WeeklyAlteryxTips#12 Get the overview of CSV files using Browse tool and Auto Field tool

Alteryx

This post is how to get the overview of the CSV files easily when you get them.

There is a CSV file which is “receipt.csv”. Designer load the CSV file as V_WString which size is 254.

So let’s see this file using the Browse tool.

The Browse tool allow you to view the detail of the data by clicking each field in Results window or the field name in Configuration window. The following screenshot shows where you can click to see the details of the data on Configuration Window.

So I would like to see the details of “amount”(it is not in the screenshot above).
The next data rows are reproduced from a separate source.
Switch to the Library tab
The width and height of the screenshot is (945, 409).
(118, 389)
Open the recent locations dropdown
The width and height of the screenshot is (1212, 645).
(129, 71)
You can know that Ok count is 104,681, Unique data count is 488 and There is no NG data from screenshot above. And also we can know Statistics is Length Statitics. That is to say, this statistics is calculated as text data. “amount” is sales data, so it should be numeric data. In other words, you need to change it to the appropriate data type to see the correct statistics.

But you may not know the details of data which you are handed to by other people. So in that case, you can use the Auto Field tool.

The workflow is as follows.

The Auto Field tool changes the data to appropriate data type. But for string type, it changes the minimum size which can hold the text. Sometimes, this may bother you. For example, if you add a little text to the text in the same column using the Formula tool, it will not work because that column can’t hold more long length text because of the size.

I would return the story. The meta data of this data is as follows after using the Auto Field tool.

To see the more details, I click the column name “amount” in the Configuration Window.

You can find the “Value Statistics” in that window. So you can see the min, max, average and so so. And also you can see the histgram, so it is easy to check the dispersion of the data.

Summary

  • You can know the overview of the data using the Auto Field tool and the Browse tool quickly.
  • Note that the Auto Field consume much cpu resource, so I recommend that you don’t use it in the production workflow. In that case, you can use the option of “Save Field Configuration” and “Load Field Name and Types” effectively.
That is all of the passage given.